Слова, вещи и их будущее

Есть по крайней мере один элемент конструирования идентичности, который отличает Европу от России. Европа формирует свое "я" в значительной мере по принципу контрастности со своим собственным прошлым. Немецкий исследователь Томас Диетц писал по этому поводу следующее: для сегодняшней Европы основной "Большой Другой" - это Европа прошлого, времен нацизма, колониализма и двух мировых войн. Соответственно, Европа XXI века выстраивает картину своего будущего на противопоставлении с тем наследием, от которого она отказалась, и вписывает в эту картину такие смыслы, которым не находилось достаточного места в истории континента, включая толерантность, интеграцию, проекцию собственных ценностей, влияние посредством убеждения, а не принуждения и т.д. (1).

В России картина вырисовывается прямо противоположной. Все попытки выстраивания российской идентичности жестко привязаны к тому или иному историческому нарративу. Вне исторического контекста вообще сложно помыслить те образы, с которыми Россия пытается связать свое настоящее или будущее. Наиболее ярко это проявилось в реакции на демонтаж памятника Советскому солдату в Таллине, которая придала Дню Победы смыслы, далеко выходящие за пределы празднования отдельного исторического факта. Эти смыслы напрямую касаются формирования российской идентичности, ключевым элементом которой является особая символизация Великой Отечественной войны.

Под воздействием такого взгляда мы стали смотреть на Европу сквозь призму того, как ее отдельные страны относятся к мемориалам Советским воинам. Понятно, что в этом ракурсе Эстония и Польша автоматически попадают в разряд "плохих европейцев", а, например, Словакия или Австрия - "хороших". Но, во-первых, эта рамка оказывается слишком узкой. Во-вторых, она не может быть использована для оценки того, как проблему "демонов прошлого" в свое время решили другие страны, например, такие как Венгрия, власти которой еще в конце прошлого десятилетия тихо-мирно свезли все памятники, ассоциирующиеся с периодом социализма, в парк на окраине Будапешта, который благодаря этому превратился в одно из местных достопримечательностей.
★ ★ ★
- _Задания_
1 > Что, согласно тексту о европейской и российской идентичности, немецкий исследователь Томас Диетц называет основным «Большим Другим» для сегодняшней Европы?
2 > Пожалуйста, перепишите фрагмент текста о европейской и российской идентичности, который начинается со слов «Под воздействием такого» и заканчивается словами «из местных достопримечательностей.», заменив «Венгрия» на «Чехия».
3 > Напишите продолжение текста о европейской и российской идентичности, начиная сразу после его последнего предложения.

- _Исходные материалы_
★ ★ ★
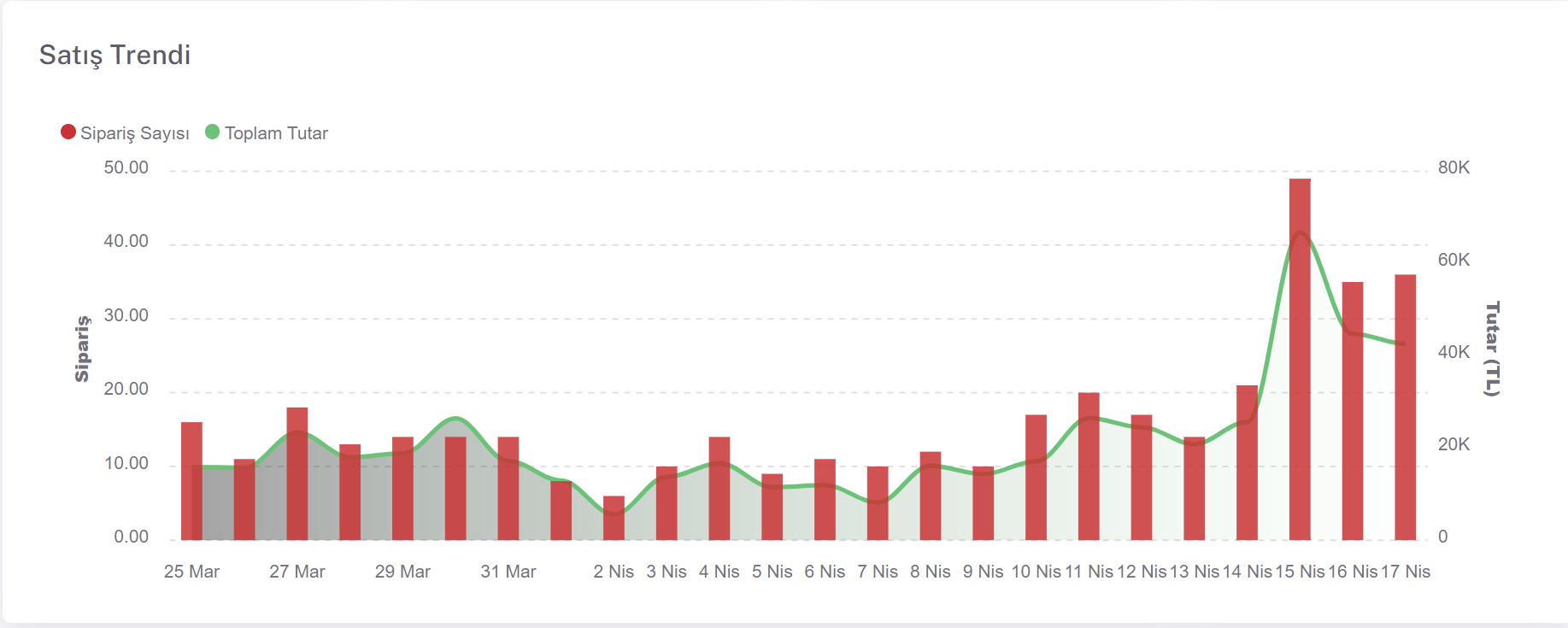
Task: Select the bar for 14 Nis
Action: pyautogui.click(x=1247, y=462)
★ ★ ★
- _Ответы_
1 > Европу прошлого, времен нацизма, колониализма и двух мировых войн.

2 >
Под воздействием такого взгляда мы стали смотреть на Европу сквозь призму того, как ее отдельные страны относятся к мемориалам Советским воинам. Понятно, что в этом ракурсе Эстония и Польша автоматически попадают в разряд "плохих европейцев", а, например, Словакия или Австрия - "хороших". Но, во-первых, эта рамка оказывается слишком узкой. Во-вторых, она не может быть использована для оценки того, как проблему "демонов прошлого" в свое время решили другие страны, например, такие как Чехия, власти которой еще в конце прошлого десятилетия тихо-мирно свезли все памятники, ассоциирующиеся с периодом социализма, в парк на окраине Будапешта, который благодаря этому превратился в одно из местных достопримечательностей.

3 >
Эта обусловленность и опосредованность самоощущения России традициями прошлого ставит серьезные вопросы. В Одессе, например, в августе этого года был демонтирован памятник морякам-потемкинцам, на месте которого планировалось воздвигнуть монумент Екатерине II. Эта ситуация интересна тем, что она, в отличие от более однозначного эстонского инцидента, сталкивает друг с другом два образа прошлого: революционно-советский и имперский. Оба имеют свою долю легитимности в российском дискурсе, но поскольку исторические символы не универсализируются, то Россия не может и не должна каждый раз реагировать на события, связанные с попытками других стран переписать или пересмотреть исторические обстоятельства, имеющие отношение к символам, сопряженным с Россией. Следовательно, каждый случай реакции на действия других правительств по отношению к таким символам будет изначально носить политический, эксклюзивный характер, завися от складывающейся конъюнктуры, что существенно снижает их публичный резонанс.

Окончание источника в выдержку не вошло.